Two of the most common forms of contingency management programmes include coupon-based programmes and prize-based programmes.
During voucher-based contingency management programmes, vouchers are awarded to patients who provide drug-free urine samples.
These vouchers can be exchanged for goods and services, such as food, clothing, electronics and so on. The more negative tests that a person submits, the higher the value of the vouchers they obtain.
One meta-analysis looked at voucher-based reinforcement therapy (VBRT) studies. It found that VBRT ‘generated significantly better outcomes than did control treatments’ . Also, interestingly, it found that ‘more immediate voucher delivery and greater monetary value of the voucher were associated with larger effect sizes.’
This ties in with the idea that the sooner a reward is given out after a positive action, the more effective it is. It also suggests that more valuable rewards are more effective.
This makes sense although of course not all clinics have the resources to give out highly valuable prizes on a regular basis.
During these programmes, a person who submits a drug-free urine sample enters a prize draw. The prizes are often cash-based. The person has a chance to win a big prize, a small prize, or a note with a few words of encouragement.
Research has shown that prize-based programmes can also be effective. One study looked at a group of patients, some of whom had been assigned to normal care, and others who were receiving normal care and a prize-based contingency management programme.

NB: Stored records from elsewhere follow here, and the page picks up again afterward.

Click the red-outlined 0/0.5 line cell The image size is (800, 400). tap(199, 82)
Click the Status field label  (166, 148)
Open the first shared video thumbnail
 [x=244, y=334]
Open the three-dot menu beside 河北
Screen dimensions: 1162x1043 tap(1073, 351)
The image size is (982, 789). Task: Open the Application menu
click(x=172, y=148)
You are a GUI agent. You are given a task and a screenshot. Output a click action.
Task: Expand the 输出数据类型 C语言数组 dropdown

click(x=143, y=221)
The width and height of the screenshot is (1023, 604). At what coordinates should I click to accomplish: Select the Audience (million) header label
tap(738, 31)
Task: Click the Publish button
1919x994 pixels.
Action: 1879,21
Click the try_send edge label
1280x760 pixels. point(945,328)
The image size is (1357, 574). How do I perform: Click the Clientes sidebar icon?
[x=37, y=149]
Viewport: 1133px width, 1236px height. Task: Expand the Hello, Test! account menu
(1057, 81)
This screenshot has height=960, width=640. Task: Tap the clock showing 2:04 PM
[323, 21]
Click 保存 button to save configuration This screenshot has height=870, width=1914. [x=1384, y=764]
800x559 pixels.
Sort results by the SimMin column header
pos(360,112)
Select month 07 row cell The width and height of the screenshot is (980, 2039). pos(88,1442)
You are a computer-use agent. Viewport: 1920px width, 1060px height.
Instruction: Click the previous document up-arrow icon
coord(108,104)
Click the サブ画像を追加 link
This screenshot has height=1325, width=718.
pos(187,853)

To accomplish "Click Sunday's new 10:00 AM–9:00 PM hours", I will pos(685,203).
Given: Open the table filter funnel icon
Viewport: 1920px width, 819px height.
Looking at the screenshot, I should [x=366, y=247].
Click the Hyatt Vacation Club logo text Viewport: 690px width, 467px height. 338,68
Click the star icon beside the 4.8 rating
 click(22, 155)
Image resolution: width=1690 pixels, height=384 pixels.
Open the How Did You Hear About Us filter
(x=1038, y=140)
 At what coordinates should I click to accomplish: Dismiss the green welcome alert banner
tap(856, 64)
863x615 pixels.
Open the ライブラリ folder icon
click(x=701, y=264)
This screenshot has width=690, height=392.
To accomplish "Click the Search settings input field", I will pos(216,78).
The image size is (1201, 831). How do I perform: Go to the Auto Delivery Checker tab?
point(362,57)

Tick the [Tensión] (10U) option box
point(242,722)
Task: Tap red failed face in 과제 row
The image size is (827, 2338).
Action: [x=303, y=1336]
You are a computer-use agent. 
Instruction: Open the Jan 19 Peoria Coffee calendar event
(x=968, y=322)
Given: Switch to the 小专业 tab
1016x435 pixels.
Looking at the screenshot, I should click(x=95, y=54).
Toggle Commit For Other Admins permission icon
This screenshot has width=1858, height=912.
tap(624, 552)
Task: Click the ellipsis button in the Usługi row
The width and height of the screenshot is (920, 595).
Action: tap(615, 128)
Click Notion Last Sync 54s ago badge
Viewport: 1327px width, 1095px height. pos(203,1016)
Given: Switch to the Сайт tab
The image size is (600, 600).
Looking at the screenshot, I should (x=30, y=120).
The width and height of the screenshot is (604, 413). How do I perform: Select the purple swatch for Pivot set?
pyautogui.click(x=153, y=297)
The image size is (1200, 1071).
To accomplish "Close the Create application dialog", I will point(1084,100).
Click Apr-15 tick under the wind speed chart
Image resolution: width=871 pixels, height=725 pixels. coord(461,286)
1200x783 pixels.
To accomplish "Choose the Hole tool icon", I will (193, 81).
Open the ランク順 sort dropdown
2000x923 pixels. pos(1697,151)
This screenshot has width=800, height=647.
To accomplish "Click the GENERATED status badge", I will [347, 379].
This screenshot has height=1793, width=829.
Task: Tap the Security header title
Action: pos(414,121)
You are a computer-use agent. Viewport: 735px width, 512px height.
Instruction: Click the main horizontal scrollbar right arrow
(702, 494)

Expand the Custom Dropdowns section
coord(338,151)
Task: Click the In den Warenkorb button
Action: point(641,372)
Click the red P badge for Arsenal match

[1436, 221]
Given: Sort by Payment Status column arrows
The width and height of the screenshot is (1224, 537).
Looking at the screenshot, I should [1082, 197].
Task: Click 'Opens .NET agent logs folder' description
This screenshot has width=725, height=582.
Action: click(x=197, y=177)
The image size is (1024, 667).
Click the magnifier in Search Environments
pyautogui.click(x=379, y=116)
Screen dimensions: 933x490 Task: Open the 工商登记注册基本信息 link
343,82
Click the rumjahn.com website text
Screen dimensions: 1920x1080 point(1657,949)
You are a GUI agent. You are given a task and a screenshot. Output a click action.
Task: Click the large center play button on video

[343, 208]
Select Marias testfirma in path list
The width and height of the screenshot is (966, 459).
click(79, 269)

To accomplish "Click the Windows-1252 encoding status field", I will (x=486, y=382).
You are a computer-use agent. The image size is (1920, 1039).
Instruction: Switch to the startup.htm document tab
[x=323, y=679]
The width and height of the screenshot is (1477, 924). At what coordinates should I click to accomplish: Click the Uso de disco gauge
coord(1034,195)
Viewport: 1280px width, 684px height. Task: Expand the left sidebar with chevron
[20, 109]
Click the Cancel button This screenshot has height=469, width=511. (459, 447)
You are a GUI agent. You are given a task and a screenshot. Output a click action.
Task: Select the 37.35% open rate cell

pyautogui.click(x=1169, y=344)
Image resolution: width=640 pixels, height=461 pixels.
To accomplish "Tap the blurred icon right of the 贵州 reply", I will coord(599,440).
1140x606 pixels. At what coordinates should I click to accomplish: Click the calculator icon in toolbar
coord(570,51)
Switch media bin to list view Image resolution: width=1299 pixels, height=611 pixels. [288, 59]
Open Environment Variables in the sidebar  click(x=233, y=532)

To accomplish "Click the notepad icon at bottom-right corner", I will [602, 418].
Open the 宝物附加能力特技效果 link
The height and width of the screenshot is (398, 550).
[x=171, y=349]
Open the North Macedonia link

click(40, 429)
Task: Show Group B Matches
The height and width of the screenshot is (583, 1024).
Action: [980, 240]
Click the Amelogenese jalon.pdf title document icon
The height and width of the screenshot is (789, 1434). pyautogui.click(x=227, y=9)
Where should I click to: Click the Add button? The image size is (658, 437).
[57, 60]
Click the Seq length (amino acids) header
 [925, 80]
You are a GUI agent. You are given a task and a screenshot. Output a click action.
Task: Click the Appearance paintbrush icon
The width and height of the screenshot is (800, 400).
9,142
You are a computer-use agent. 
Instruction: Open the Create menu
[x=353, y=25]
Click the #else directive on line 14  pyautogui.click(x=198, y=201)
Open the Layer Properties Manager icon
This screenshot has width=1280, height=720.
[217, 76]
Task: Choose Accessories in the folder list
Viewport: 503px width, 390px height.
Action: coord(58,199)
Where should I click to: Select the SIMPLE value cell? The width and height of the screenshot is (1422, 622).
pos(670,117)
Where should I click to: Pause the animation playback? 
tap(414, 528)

It found that those with the added CM component submitted more drug-free urine samples and stayed in care for longer. 
Below, we’ve listed some common criticisms of CM and some responses.
Contingency management is a form of ‘bribery’ and is ‘unethical’. People sometimes find the idea of giving patients money for staying sober uncomfortable.
However, when people are awarded prizes in other contexts, there is no outcry. For example, cash incentives are often offered to people in order to encourage them to complete surveys.
Similarly, reinforcers are often used for people with autism to reward positive behaviours.  It seems, therefore, that there is something specific about giving money to those with substance use disorders (SUDs) that people find unpalatable.
This may be more of an emotional reaction than the product of any genuine moral grievance.
Another criticism that is often levelled at CM is that when the programme is complete, drug use will return to normal. Some studies have lent credence to this view.  However, many others have shown that CM can promote long-lasting abstinence.  What’s more, the same criticism could be applied to many other treatment programmes and therapies.
A third criticism is that CM may reduce internal motivations for change since it relies entirely on external motivations like vouchers and prizes. This does not seem to be the case. This study, for instance, found that CM improved treatment outcomes and had no impact on motivation. 
A fourth, and final criticism of CM is based on practical considerations. CM is costly since it costs money to pay for prizes and vouchers. It also costs money to pay for staff to supervise the collection of urine samples. This can make if more difficult to implement CM in a practical setting.  This is a valid criticism, and maybe one reason why CM is less common in the UK than is in the US. 
Contingency management is a highly effective form of treatment for addiction. Although it has faced some criticism, and remains unpopular in the UK, it is actually supported by a wealth of evidence. Indeed, it is ‘one of only two psychosocial interventions […] recommended by NICE because of the strength of evidence for its effectiveness.’ 
Contingency management should be recommended for those who are at an early stage of their recovery. It might also be effective for those who have had limited success with other forms of treatment. Due to its uniqueness, it is clearly worth trying for anyone in the grip of a substance use disorder.